| Work to complete |
The required output is the exact text of the lines from the line containing "You are a GUI" through the final line below, inclusive, without pictures.

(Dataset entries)
══════════
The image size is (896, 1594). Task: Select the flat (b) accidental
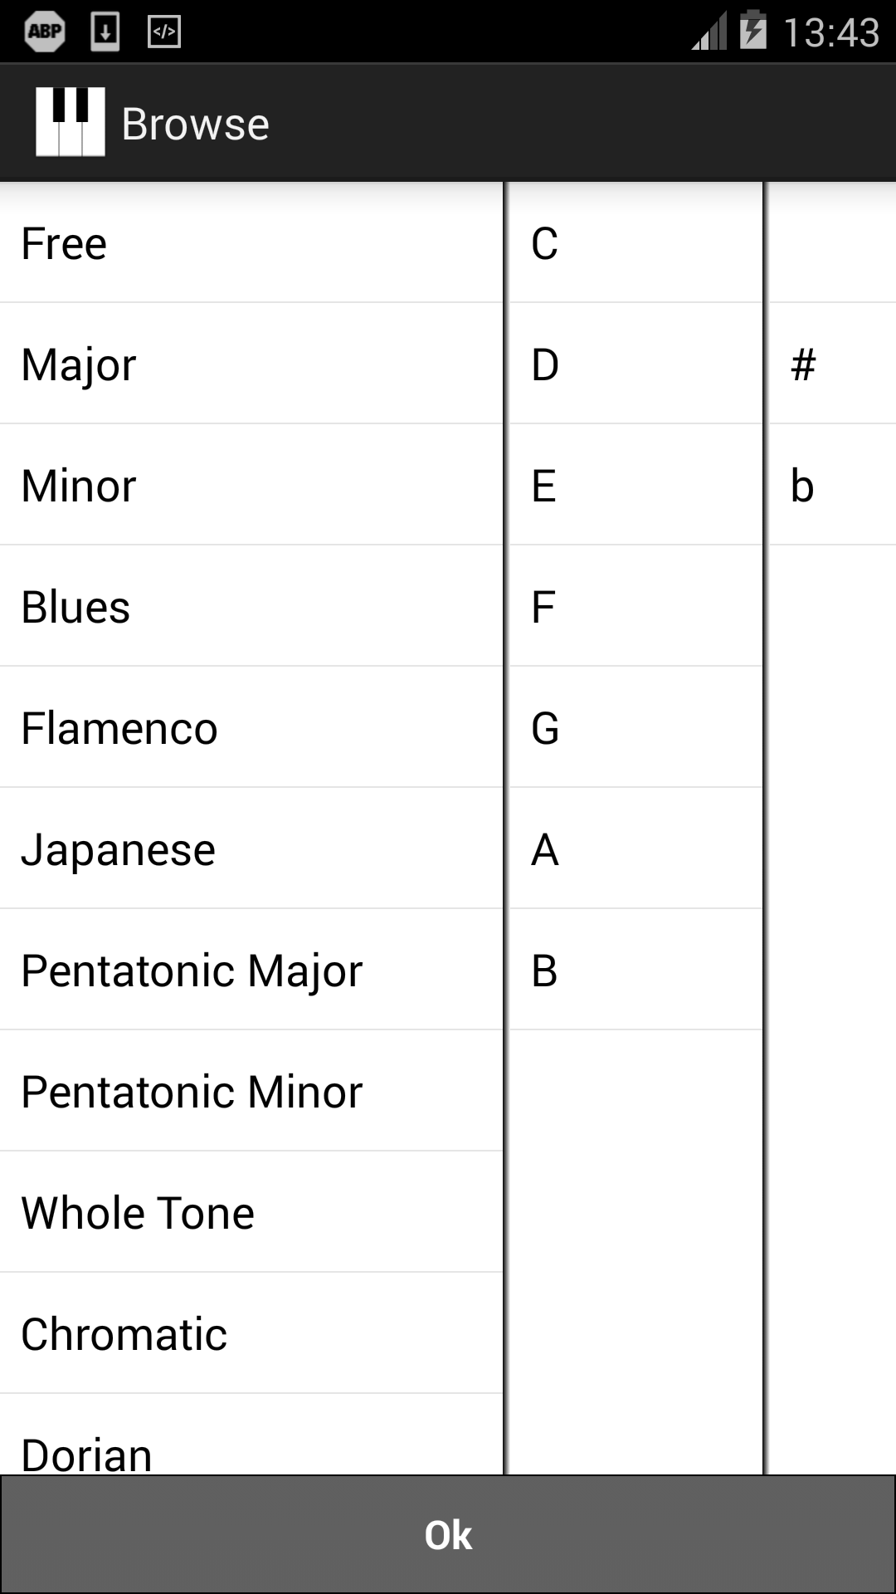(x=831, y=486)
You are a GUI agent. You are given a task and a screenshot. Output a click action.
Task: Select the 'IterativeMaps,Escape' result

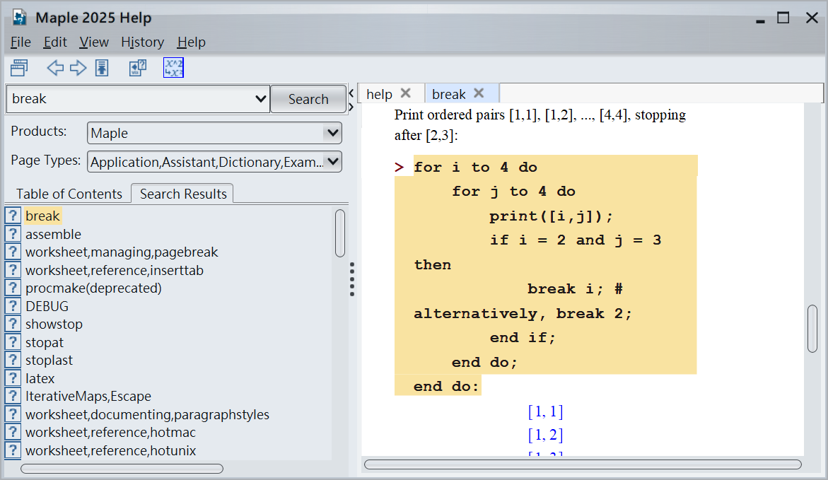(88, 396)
══════════
| The completed task |
You are a GUI agent. You are given a task and a screenshot. Output a click action.
Task: Select the 'IterativeMaps,Escape' result

(88, 396)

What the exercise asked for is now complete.